Saved entries:

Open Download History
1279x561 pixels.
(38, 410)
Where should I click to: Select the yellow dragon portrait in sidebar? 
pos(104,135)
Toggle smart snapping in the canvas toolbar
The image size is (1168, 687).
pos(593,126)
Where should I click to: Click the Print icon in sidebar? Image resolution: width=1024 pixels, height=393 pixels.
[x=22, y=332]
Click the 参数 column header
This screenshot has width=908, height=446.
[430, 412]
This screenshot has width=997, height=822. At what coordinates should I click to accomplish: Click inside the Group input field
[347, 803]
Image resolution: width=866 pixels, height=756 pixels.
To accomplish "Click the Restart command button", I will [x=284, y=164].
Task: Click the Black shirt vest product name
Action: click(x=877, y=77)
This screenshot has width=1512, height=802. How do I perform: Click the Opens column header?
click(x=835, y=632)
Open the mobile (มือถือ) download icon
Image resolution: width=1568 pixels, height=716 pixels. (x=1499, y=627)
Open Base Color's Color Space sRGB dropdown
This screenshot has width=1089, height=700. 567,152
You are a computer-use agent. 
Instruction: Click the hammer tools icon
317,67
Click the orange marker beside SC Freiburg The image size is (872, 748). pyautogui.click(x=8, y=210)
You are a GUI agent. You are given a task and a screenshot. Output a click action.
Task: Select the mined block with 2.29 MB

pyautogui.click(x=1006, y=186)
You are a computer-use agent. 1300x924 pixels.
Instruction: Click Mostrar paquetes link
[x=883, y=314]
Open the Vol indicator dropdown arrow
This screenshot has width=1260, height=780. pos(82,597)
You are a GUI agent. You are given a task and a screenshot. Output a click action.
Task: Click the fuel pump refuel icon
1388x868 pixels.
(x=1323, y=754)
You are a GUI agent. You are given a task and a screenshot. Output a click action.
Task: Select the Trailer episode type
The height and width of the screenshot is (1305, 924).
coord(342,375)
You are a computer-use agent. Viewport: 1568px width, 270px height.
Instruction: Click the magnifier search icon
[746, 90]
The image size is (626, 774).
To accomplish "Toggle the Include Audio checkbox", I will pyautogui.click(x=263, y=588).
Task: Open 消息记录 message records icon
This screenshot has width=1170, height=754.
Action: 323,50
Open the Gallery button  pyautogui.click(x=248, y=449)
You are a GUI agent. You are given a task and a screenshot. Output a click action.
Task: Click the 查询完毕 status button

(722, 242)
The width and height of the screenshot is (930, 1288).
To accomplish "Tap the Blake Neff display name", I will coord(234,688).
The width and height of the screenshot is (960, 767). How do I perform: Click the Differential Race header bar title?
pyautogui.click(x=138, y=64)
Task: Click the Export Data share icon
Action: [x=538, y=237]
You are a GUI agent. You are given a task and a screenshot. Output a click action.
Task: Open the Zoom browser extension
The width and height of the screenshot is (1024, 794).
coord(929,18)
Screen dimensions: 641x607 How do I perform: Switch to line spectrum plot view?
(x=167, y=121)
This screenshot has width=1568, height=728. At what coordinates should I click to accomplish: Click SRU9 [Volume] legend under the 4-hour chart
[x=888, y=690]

## Aim of the task
Whatever the entries above contain, reproduce all of them exactly.

## Result for this exercise
Open Download History
1279x561 pixels.
(38, 410)
Where should I click to: Select the yellow dragon portrait in sidebar? 
pos(104,135)
Toggle smart snapping in the canvas toolbar
The image size is (1168, 687).
pos(593,126)
Where should I click to: Click the Print icon in sidebar? Image resolution: width=1024 pixels, height=393 pixels.
[x=22, y=332]
Click the 参数 column header
This screenshot has width=908, height=446.
[430, 412]
This screenshot has width=997, height=822. At what coordinates should I click to accomplish: Click inside the Group input field
[347, 803]
Image resolution: width=866 pixels, height=756 pixels.
To accomplish "Click the Restart command button", I will [x=284, y=164].
Task: Click the Black shirt vest product name
Action: click(x=877, y=77)
This screenshot has width=1512, height=802. How do I perform: Click the Opens column header?
click(x=835, y=632)
Open the mobile (มือถือ) download icon
Image resolution: width=1568 pixels, height=716 pixels. (x=1499, y=627)
Open Base Color's Color Space sRGB dropdown
This screenshot has width=1089, height=700. 567,152
You are a computer-use agent. 
Instruction: Click the hammer tools icon
317,67
Click the orange marker beside SC Freiburg The image size is (872, 748). pyautogui.click(x=8, y=210)
You are a GUI agent. You are given a task and a screenshot. Output a click action.
Task: Select the mined block with 2.29 MB

pyautogui.click(x=1006, y=186)
You are a computer-use agent. 1300x924 pixels.
Instruction: Click Mostrar paquetes link
[x=883, y=314]
Open the Vol indicator dropdown arrow
This screenshot has width=1260, height=780. pos(82,597)
You are a GUI agent. You are given a task and a screenshot. Output a click action.
Task: Click the fuel pump refuel icon
1388x868 pixels.
(x=1323, y=754)
You are a GUI agent. You are given a task and a screenshot. Output a click action.
Task: Select the Trailer episode type
The height and width of the screenshot is (1305, 924).
coord(342,375)
You are a computer-use agent. Viewport: 1568px width, 270px height.
Instruction: Click the magnifier search icon
[746, 90]
The image size is (626, 774).
To accomplish "Toggle the Include Audio checkbox", I will pyautogui.click(x=263, y=588).
Task: Open 消息记录 message records icon
This screenshot has width=1170, height=754.
Action: 323,50
Open the Gallery button  pyautogui.click(x=248, y=449)
You are a GUI agent. You are given a task and a screenshot. Output a click action.
Task: Click the 查询完毕 status button

(722, 242)
The width and height of the screenshot is (930, 1288).
To accomplish "Tap the Blake Neff display name", I will coord(234,688).
The width and height of the screenshot is (960, 767). How do I perform: Click the Differential Race header bar title?
pyautogui.click(x=138, y=64)
Task: Click the Export Data share icon
Action: [x=538, y=237]
You are a GUI agent. You are given a task and a screenshot. Output a click action.
Task: Open the Zoom browser extension
The width and height of the screenshot is (1024, 794).
coord(929,18)
Screen dimensions: 641x607 How do I perform: Switch to line spectrum plot view?
(x=167, y=121)
This screenshot has width=1568, height=728. At what coordinates should I click to accomplish: Click SRU9 [Volume] legend under the 4-hour chart
[x=888, y=690]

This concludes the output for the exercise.